**QUOTED PASSAGE**
━━━━

As we age, our body composition undergoes significant changes that can impact our overall health and well-being. One of the key shifts is the gradual loss of muscle mass, known as sarcopenia, and an increase in fat mass. Sarcopenia is the age-related loss of both muscle fibre as well as muscle function (Larsson et al., 2019). While these changes may be influenced by factors such as hormonal alterations and also reflect some decreasing capacity for age related muscle protein synthesis (and increased rate muscle protein breakdown) they are more often the result of decreased physical activity (Wilkinson et al., 2018).
A DEXA scan will report your sarcopenic index – seen in the report (Lean Indices Table) as the Appen. Lean/ Height2 ratio. The ALHI provides a measure of muscle mass of the arms and legs (Appendicular) relative to height, helping to assess muscle health and the risk of conditions like sarcopenia. The minimum APLI for Males is 7 kg/m2 and for Females is 5.5kg/m2.

━━━━

**TO DO**
(a) In the sarcopenia passage, what is the minimum appendicular lean mass-to-height-squared ratio given for females?
(b) List every factor that the sarcopenia passage says influences or causes the age-related changes in body composition.
(c) Extend the sarcopenia passage with one more paragraph that begins after its final sentence.
The data that comes next is from a separate source, unrelated to the sarcopenia passage.

**DATA PROVIDED**
━━━━

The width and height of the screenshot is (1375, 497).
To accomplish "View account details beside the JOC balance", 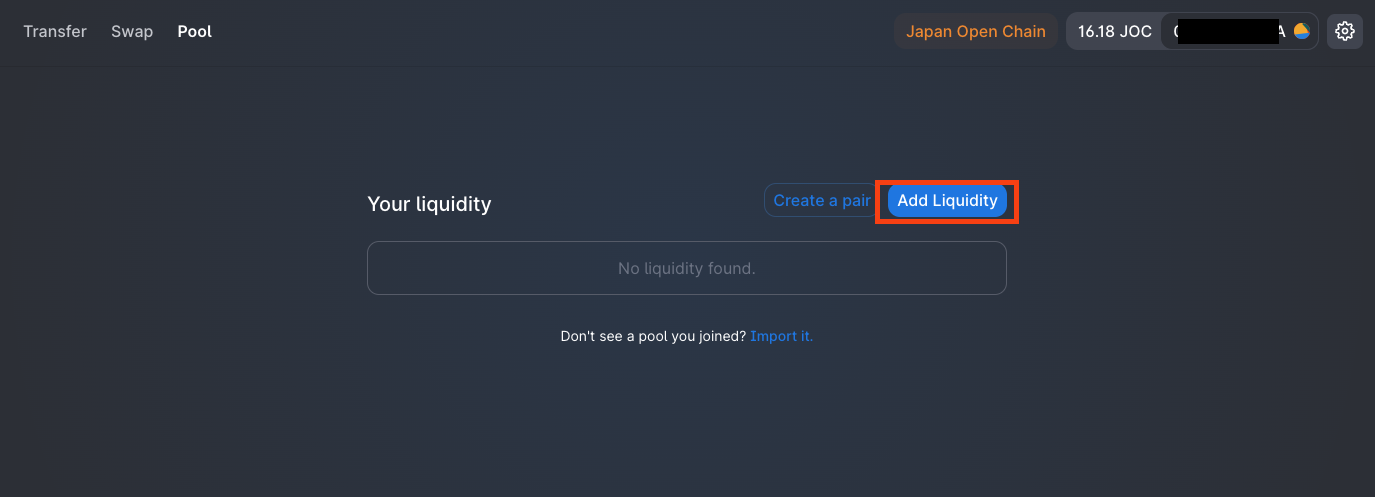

━━━━

**TASK-BY-TASK RESULTS**
(a) 5.5 kg/m2

(b)
- Hormonal alterations
- Decreasing capacity for age-related muscle protein synthesis
- Increased rate of muscle protein breakdown
- Decreased physical activity

(c)
It was once thought that muscle loss was a common consequence of aging, leading to decreased strength, mobility, and an increased risk of falls and fractures. Additionally, the accumulation of fat, particularly visceral fat around the abdomen, raises the risk of metabolic disorders like diabetes, cardiovascular diseases, and other chronic conditions. These shifts in body composition can also contribute to a decrease in basal metabolic rate, making weight management more challenging.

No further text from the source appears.